→ **TASK PROMPT**
Filter the data below, keeping only lines that contain "each".

→ **SOURCE INFORMATION**
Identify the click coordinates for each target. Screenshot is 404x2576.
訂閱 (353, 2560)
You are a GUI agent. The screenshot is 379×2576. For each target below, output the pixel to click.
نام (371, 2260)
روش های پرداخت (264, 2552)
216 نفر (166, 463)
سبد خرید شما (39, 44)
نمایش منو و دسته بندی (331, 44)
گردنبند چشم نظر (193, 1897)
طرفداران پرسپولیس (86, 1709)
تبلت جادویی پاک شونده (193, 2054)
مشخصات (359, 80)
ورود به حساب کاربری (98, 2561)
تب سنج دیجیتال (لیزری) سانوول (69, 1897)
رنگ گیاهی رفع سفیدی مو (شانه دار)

→ **YOUR SOLUTION**
Identify the click coordinates for each target. Screenshot is 404x2576.
You are a GUI agent. The screenshot is 379×2576. For each target below, output the pixel to click.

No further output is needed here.